Un ejemplo increíblemente más radical lo encontramos al sur de nuestra frontera. El novel presidente de El Salvador, Nayib Bukele @nayibbukele, quien por cierto es el mejor evaluado de todos los mandatarios del orbe, libra su propia guerra intestina en Twitter. Las órdenes presidenciales no son escritas, son trinadas. Lo mismo ordena el cese de funcionarios de la pasada administración, que la construcción de puentes. E incluso da la orden de votar por él para convertirlo en el presidente de Twitter y emite el decreto que evita el uso del sustantivo payaso como adjetivo para los políticos corruptos: “Se les ordena a todos ya no decirle payasos a los políticos corruptos.”. Y así de inmediato, viene a mi mente cualquier publicación de un decreto, ley o ordenamiento oficial publicado en el Diario Oficial de México, donde después de la presentación del texto se transcribe “ ANDRÉS MANUEL LÓPEZ OBRADOR , Presidente de los Estados Unidos Mexicanos, a sus habitantes sabed..” texto heredado de un protocolo centenario, desactualizado, propio del juglar o del comisario que le da lectura en la plaza publica pero apto para el Milenial que consume su información en 140 caracteres o en una historia de Instagram cuya vida será de 24 horas.

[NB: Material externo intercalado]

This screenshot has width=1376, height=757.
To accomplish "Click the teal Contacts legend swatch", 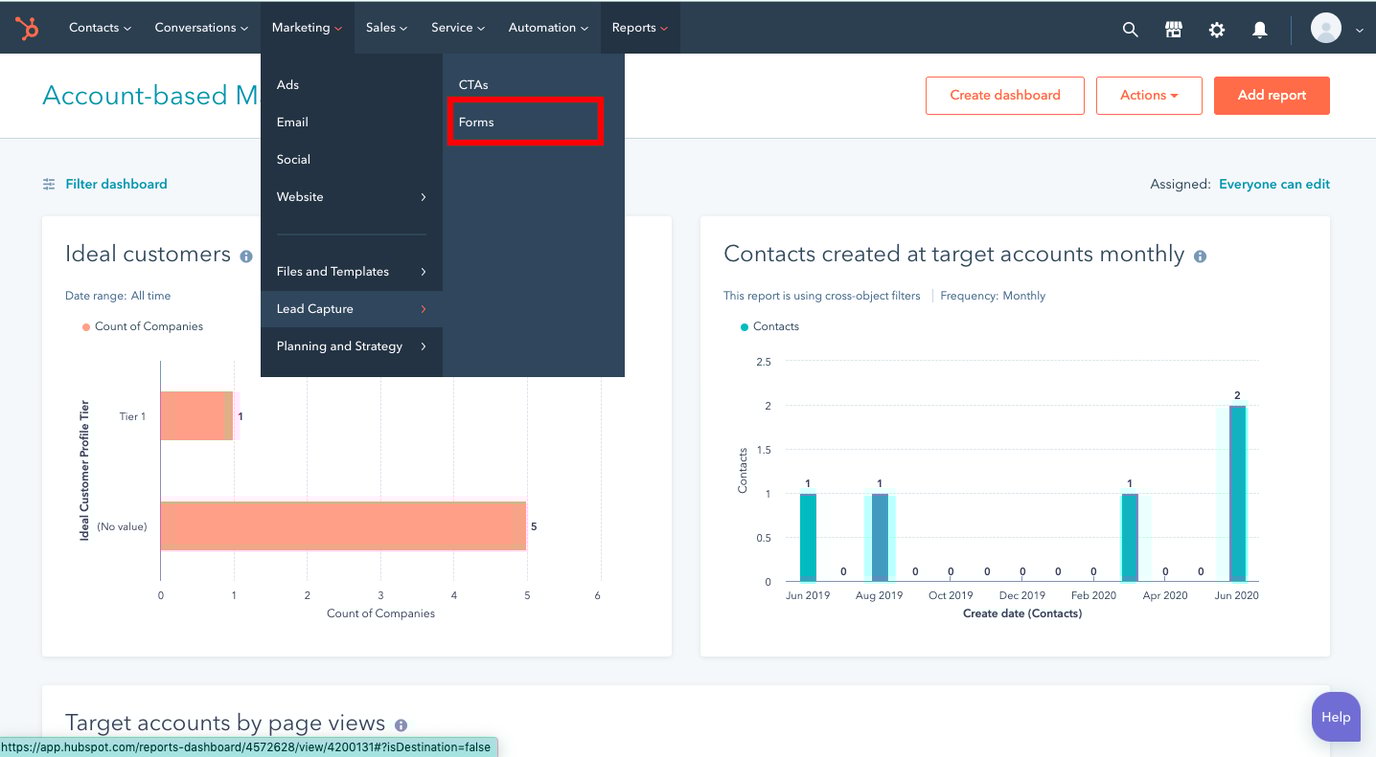I will [x=743, y=326].
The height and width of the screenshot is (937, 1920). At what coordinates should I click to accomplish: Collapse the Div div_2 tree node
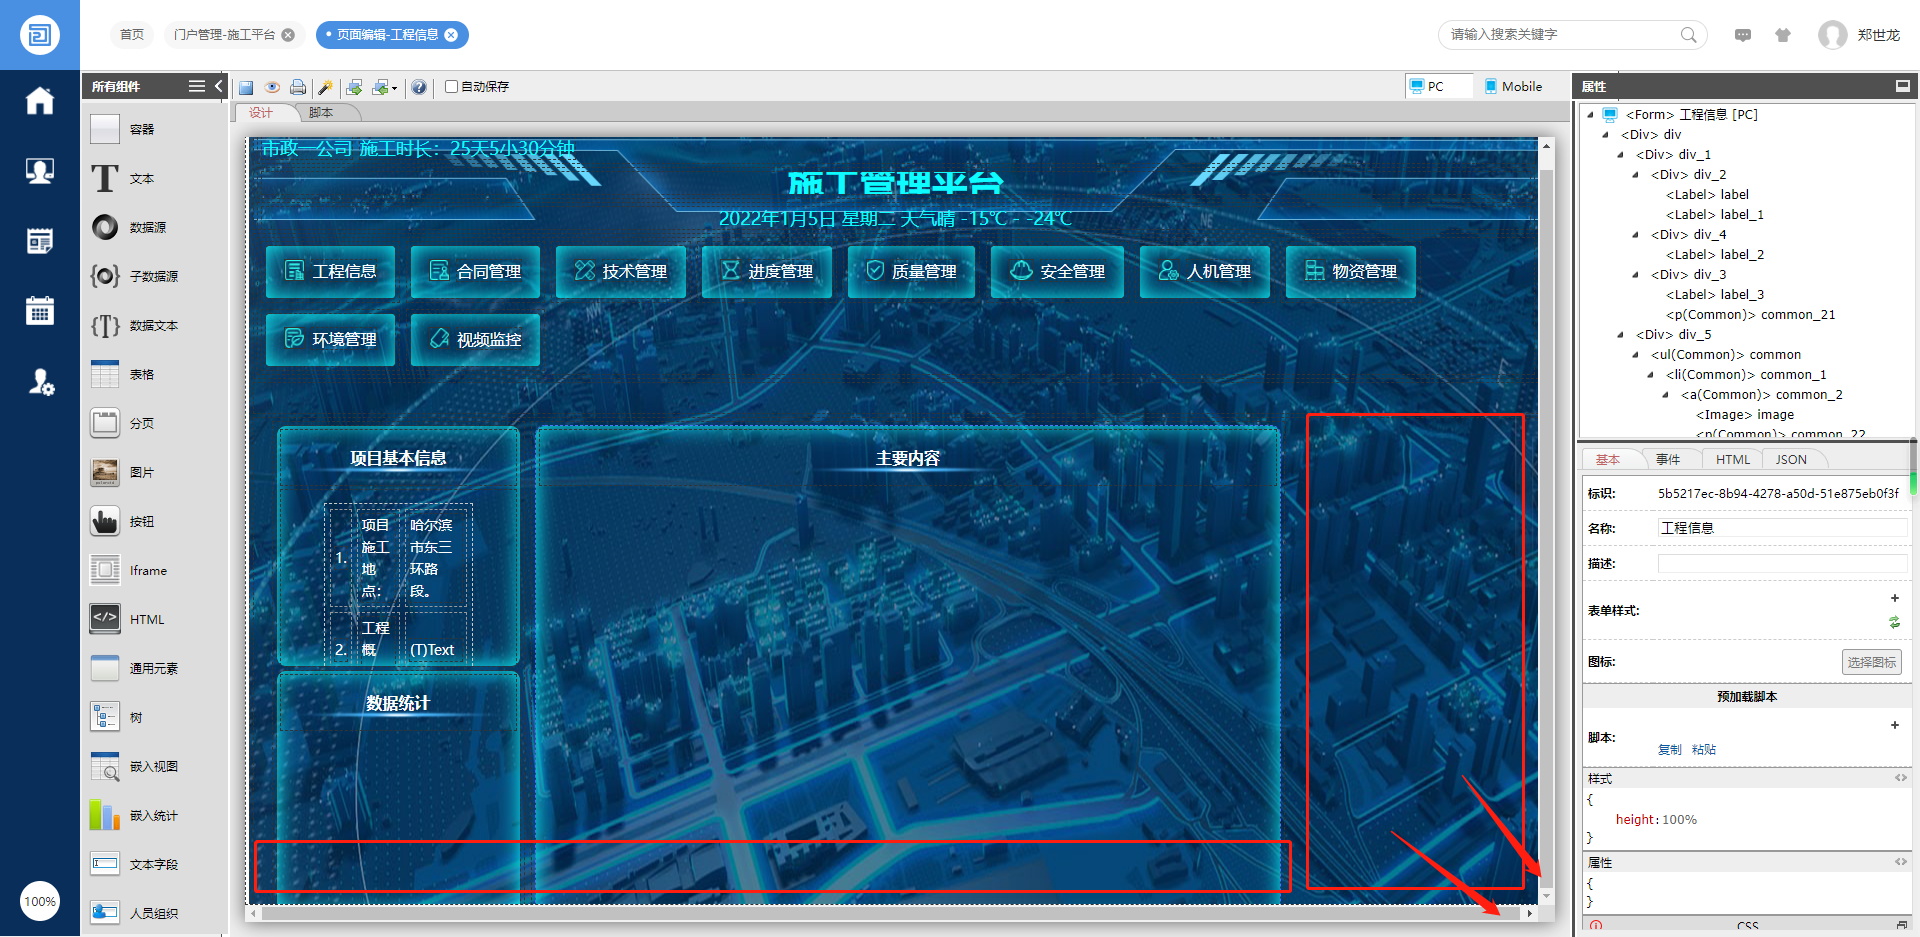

Este estilo hizo al hombre que hoy gobierna a El Salvador. Un político calificado como millennial que tiene a todos en su país con las notificaciones activadas, para saber si el siguiente tuit los beneficia o los perjudica. Esta es la nueva economía que da sustento a la filosofía, la política y las unidades de administración de la producción. Ha instaurado su reino en los medios sociales digitales. El lenguaje, la velocidad y las formas han sido irreversiblemente modificadas y por ende está produciendo nuevos sujetos. Quien tenga la capacidad de conocer la nueva gramática y sintaxis, se asegurará un lugar en la Historia, para el resto, queda la ignominia de la sociedad digital.